Riot police in Lebanon‘s capital have fired tear gas to disperse men who tried to attack a key anti-government protest camp, setting off street battles that lasted for hours.
The clashes on Saturday marked some of the worst in Beirut since demonstrations against the country’s entire political establishment began almost two months ago.
The unrest started when dozens of men, some wearing masks, pelted security forces with stones and threw firecrackers at them on one edge of the protest camp.
The security forces fired tear gas to keep the men away, but the clashes continued.
Riot police use tear gas to prevent anti political establishment protesters from approaching parliament square in downtown Beirut – they also beat up protesters… #LebanonProtests pic.twitter.com/AXFcvsAhAb
— Zeina Khodr (@ZeinakhodrAljaz) December 14, 2019
The rise in tension comes as politicians have failed to agree on forming a new government. It comes only two days before scheduled consultations between the president and parliamentary blocs to name a prime minister.
Protesters demanding an overhaul of the country’s political systems want the formation of a new government that is not affiliated with established parties.
The government headed by Prime Minister Saad Hariri resigned on October 29, two weeks after the nationwide protests began against a ruling elite blamed for state corruption and steering Lebanon into the worst economic crisis since the 1975-90 civil war.
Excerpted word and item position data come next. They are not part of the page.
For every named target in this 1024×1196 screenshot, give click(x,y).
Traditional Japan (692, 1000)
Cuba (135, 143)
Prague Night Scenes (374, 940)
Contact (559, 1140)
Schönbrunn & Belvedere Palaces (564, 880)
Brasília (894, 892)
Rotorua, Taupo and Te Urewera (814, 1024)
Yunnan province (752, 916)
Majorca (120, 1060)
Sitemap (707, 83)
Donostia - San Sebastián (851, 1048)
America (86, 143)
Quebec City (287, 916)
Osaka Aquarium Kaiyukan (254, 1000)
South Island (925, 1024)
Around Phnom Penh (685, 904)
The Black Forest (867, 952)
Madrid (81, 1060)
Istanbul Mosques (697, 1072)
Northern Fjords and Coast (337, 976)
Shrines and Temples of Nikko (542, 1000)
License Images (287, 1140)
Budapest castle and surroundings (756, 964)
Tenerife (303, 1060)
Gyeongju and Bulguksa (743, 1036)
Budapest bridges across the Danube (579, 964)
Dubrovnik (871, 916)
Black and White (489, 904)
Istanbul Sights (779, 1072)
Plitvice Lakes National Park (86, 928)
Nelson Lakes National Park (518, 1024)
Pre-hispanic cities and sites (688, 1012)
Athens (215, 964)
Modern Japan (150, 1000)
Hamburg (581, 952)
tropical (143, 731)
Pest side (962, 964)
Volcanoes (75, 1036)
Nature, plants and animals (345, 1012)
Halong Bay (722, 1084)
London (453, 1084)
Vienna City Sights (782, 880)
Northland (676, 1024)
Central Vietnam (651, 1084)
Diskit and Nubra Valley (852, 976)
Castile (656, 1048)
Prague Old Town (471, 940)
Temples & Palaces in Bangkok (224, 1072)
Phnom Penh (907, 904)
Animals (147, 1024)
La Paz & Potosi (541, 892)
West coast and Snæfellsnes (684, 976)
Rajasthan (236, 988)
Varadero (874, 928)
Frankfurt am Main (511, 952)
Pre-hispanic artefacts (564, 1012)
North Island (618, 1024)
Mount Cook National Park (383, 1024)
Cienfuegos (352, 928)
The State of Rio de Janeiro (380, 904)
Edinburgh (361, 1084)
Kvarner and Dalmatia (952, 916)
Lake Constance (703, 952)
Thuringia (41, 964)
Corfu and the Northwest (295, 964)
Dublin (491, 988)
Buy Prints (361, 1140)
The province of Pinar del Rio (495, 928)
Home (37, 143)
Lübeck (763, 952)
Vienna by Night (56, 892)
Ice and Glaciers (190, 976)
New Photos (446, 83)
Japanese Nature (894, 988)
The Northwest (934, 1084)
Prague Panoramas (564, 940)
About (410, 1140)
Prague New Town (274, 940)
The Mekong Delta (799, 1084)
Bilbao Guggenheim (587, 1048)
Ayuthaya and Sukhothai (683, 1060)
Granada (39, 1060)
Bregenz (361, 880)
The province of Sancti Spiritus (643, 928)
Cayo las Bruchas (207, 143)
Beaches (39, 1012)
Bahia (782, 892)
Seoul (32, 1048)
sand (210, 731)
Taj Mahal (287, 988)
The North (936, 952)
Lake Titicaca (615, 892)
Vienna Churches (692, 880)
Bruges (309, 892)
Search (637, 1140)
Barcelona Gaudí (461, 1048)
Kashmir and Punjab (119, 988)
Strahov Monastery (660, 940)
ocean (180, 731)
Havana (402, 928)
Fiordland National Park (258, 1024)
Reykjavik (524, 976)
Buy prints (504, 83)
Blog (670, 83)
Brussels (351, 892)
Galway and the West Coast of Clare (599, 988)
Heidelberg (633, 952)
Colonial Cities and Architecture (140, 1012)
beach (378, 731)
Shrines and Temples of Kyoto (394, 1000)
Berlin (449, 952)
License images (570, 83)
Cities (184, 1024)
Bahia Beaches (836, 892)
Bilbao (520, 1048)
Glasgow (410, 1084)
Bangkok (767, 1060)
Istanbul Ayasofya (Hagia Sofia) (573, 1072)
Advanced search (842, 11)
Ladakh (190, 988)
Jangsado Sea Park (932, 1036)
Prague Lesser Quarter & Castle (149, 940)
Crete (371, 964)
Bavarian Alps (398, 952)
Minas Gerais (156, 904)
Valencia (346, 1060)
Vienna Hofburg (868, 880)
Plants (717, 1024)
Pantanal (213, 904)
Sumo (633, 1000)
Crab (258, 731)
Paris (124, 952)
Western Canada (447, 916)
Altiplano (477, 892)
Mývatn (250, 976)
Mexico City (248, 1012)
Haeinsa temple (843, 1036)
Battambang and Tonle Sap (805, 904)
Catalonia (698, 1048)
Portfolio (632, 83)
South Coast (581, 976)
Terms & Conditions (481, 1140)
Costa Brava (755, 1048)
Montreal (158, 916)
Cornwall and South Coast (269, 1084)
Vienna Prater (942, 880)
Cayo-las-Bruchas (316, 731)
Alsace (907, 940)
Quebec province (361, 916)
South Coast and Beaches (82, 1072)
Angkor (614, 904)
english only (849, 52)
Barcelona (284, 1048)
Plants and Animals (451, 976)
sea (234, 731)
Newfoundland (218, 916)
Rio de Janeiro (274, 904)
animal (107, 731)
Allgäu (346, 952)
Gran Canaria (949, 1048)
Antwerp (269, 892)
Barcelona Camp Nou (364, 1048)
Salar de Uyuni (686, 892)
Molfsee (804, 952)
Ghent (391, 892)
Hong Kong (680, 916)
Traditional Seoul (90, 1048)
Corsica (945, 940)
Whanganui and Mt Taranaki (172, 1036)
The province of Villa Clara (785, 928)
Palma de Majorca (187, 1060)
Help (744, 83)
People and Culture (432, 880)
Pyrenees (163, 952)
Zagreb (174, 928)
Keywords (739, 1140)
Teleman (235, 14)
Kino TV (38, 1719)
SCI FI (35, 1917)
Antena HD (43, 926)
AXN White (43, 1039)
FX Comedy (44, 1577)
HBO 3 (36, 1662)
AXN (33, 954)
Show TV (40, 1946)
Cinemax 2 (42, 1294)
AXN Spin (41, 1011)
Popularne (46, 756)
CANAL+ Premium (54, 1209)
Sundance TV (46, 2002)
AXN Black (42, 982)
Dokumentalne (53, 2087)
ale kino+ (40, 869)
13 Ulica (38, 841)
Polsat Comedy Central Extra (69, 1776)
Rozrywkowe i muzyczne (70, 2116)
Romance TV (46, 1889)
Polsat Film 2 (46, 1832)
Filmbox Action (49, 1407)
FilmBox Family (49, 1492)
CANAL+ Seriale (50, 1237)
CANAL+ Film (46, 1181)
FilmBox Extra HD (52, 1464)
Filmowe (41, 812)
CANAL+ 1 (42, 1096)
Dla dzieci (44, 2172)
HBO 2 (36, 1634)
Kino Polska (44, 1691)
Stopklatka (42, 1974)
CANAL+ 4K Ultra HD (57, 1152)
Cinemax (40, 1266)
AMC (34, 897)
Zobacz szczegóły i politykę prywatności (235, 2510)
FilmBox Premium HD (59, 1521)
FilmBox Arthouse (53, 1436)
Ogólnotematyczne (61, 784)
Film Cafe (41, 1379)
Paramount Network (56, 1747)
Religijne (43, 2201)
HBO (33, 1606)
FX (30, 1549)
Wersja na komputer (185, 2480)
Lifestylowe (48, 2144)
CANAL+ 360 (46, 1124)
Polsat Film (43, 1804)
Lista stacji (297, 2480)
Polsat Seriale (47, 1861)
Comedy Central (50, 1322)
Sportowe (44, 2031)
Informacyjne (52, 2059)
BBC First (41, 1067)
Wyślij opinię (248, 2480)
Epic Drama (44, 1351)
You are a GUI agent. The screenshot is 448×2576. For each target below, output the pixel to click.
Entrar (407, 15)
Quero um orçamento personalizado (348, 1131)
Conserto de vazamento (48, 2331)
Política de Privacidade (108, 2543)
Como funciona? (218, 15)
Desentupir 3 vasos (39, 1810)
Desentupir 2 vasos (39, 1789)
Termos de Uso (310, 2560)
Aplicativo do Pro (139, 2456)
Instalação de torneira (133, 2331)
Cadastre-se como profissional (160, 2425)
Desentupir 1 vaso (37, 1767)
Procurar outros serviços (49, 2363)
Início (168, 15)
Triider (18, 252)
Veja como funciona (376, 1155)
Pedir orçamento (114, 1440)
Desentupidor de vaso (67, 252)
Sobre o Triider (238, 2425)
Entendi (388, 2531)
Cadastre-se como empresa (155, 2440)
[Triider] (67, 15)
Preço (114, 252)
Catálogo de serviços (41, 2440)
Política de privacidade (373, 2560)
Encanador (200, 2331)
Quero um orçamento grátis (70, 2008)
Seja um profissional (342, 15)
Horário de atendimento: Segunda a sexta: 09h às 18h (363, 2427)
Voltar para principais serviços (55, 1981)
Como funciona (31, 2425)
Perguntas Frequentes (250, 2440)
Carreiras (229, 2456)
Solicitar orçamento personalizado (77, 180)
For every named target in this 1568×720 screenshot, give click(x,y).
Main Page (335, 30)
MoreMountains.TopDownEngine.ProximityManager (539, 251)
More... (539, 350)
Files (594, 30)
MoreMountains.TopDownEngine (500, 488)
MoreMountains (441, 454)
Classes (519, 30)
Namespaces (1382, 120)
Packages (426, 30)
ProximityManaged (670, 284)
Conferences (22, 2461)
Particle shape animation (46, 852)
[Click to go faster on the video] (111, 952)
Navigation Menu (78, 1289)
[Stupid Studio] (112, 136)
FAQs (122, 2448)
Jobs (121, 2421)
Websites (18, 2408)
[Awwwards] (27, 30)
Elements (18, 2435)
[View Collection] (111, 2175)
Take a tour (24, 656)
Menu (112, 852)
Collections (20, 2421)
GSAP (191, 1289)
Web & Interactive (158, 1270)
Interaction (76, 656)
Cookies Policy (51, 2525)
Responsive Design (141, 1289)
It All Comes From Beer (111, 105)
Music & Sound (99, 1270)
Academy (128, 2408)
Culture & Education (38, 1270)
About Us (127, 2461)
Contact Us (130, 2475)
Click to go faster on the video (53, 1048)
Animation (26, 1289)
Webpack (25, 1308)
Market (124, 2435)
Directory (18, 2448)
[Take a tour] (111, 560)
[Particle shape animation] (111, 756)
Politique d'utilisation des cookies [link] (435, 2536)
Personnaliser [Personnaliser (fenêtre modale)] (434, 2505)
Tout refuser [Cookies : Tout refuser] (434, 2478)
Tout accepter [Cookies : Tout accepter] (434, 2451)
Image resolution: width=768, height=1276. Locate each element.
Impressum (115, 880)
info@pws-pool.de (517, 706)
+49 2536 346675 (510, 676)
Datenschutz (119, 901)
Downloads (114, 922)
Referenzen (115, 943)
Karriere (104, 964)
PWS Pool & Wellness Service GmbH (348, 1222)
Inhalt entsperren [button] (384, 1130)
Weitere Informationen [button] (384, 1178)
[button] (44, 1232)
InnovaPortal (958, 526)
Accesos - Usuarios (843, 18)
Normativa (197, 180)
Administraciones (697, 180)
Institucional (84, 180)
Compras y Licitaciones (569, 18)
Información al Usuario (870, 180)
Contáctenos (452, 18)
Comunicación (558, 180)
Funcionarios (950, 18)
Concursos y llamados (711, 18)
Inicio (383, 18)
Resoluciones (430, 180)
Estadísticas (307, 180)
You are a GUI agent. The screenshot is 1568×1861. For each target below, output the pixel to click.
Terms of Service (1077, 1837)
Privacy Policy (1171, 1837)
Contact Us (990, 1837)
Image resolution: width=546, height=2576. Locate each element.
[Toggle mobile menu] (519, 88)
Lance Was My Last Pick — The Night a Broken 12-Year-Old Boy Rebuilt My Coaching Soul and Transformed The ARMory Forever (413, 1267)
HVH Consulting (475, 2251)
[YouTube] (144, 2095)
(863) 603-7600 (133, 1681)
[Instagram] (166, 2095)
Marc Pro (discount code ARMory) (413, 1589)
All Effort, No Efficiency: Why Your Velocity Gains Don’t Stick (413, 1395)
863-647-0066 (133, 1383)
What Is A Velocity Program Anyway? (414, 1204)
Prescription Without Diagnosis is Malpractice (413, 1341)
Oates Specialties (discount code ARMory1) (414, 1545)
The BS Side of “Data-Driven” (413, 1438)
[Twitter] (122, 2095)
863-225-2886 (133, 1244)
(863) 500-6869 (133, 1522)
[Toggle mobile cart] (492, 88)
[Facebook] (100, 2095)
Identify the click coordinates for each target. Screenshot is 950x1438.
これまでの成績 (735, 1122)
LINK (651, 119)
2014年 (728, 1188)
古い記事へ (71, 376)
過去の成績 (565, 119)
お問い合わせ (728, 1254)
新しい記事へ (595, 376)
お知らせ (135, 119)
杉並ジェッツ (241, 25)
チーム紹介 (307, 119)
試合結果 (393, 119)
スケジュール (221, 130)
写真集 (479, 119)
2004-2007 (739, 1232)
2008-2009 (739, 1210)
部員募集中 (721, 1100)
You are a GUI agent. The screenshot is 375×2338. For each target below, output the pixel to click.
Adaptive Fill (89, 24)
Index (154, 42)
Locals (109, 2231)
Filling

The young men on Saturday attacked the epicentre of anti-government protests, apparently trying to storm it to prevent a gathering of anti-government protesters. The attackers approached the protest camp in central Beirut from a neighbourhood known as a stronghold for supporters of the Shia Hezbollah and Amal groups.
It was the second time this week that pro-Hezbollah and Amal supporters tried to attack the protest camp, angered by demonstrators’ criticism of their leaders.
Later on Saturday, hundreds of anti-government protesters gathered outside Parliament, also in central Beirut, and several people attacked the rally, prompting security forces to fire tear gas to push them back.
The clashes spread to streets surrounding the protest camp, engulfing the area with smoke from the tear gas. Security forces chased protesters around central Beirut, some firing several volleys of tear gas from armoured vehicles with multiple launchers.
The National News Agency reported that some shop windows in the commercial part of central Beirut were smashed by vandals. An Associated Press reporter saw one security member injured in the eye by a stone thrown by a protester.